Para o economista José Luis Oreiro, professor da Universidade de Brasília (UnB), a semana, embora importante do ponto de vista da divulgação de números aguardados com expectativa pelo mercado, não deve trazer muitas surpresas. A Selic, aposta ele, subirá mesmo para 7,75% ao ano. “O Banco Central adotou uma trajetória de muita cautela”, disse, prevendo que, até o fim do ano, a taxa básica chegará a 8,5%.

A divulgação do PIB do primeiro trimestre poderá reforçar, na avaliação de Oreiro, a tendência do BC de não mexer tanto na Selic. “A inflação está cedendo no acumulado de 12 meses e não há sinais de retomada de crescimento acelerado na economia. Existe, sim, um certo receio em adotar um aumento muito drástico”, completou. “O BC vai manter um avanço lento e gradual da taxa básica. Aumentará 0,25 (ponto percentual) e vai esperar para ver o que acontece”, afirmou.

O economista José Matias-Pereira, também professor da UnB, é outro que não acredita em números destoantes das previsões feitas até aqui. “O Copom continuará a trajetória de alta, mas nada muito significativo”, disse. Para ele, o ajuste de 0,25 ponto percentual servirá, mais do que qualquer outra coisa, para o BC tentar minimizar a imagem de distanciamento da recente escalada de preços.

Sobre o PIB, Matias-Pereira pondera ser preciso esperar o resultado do primeiro trimestre para ter uma visão mais clara, mas não vislumbra crescimento, até dezembro, superior a 2,5%. “O comportamento da economia segue preocupante. As medidas do governo não tiveram o efeito esperado”, comentou.

Na contramão
Fernando Montero, economista do Tullett Prebon, concorda com as projeções de PIB menor e inflação mais alta. “Sem poder contar com a ajuda do câmbio para segurar os preços, com a indústria sofrendo com aumento de custos, e fazendo superavit primário com desonerações pontuais por setor, apenas para atingir a meta do mês seguinte, só resta ao governo aumentar os juros. Ele ataca o sintoma e não a causa”, avaliou.

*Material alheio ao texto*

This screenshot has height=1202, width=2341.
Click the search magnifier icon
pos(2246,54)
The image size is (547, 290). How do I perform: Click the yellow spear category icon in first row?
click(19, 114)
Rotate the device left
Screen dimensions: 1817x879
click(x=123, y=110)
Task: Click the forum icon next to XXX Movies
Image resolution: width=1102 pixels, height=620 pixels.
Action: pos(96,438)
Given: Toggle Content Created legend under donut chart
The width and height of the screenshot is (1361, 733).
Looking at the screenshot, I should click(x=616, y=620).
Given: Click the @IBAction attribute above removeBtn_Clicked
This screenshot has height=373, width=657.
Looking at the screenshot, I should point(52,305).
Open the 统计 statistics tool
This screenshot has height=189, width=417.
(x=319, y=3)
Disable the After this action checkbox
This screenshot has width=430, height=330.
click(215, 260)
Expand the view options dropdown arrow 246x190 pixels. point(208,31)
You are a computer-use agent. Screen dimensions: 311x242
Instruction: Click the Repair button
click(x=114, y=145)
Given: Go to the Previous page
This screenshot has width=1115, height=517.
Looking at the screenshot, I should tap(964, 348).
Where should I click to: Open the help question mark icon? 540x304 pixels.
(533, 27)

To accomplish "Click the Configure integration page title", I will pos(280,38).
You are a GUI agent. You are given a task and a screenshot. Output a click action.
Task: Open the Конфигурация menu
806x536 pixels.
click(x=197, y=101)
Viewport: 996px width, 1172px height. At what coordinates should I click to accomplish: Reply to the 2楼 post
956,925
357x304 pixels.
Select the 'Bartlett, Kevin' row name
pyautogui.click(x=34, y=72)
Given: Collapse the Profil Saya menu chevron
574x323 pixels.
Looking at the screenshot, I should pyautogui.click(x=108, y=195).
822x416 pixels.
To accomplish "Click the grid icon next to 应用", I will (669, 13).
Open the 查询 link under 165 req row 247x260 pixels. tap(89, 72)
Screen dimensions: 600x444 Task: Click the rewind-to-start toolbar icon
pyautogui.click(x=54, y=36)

Contrário à maioria, Luciano Rostagno, estrategista-chefe do Banco WestLB do Brasil, acredita que o BC vai fazer um ajuste maior, de 0,5 ponto percentual, elevando a Selic para 8% ao ano. “A inflação continua oscilando ao redor do teto da meta, de 6,5%. A atividade econômica, que vinha contribuindo para uma postura de maior cautela, deve apresentar um ritmo mais consistente de expansão no primeiro trimestre, permitindo ao Copom ser mais incisivo no combate à inflação neste momento”, explicou.

» Governo otimista

O governo ainda mantém a expectativa de que o Produto Interno Bruto (PIB) terá crescimento de 3,5% neste ano. A previsão consta da Lei de Diretrizes Orçamentárias (LDO), divulgada em março. O ministro da Fazenda, Guido Mantega, no entanto, já admitiu que o número poderá ser revisto, dependendo do resultado do PIB do primeiro trimestre, que será divulgado amanhã pelo IBGE. No ano passado, a economia teve avanço de apenas 0,9%, o pior desempenho desde 2009.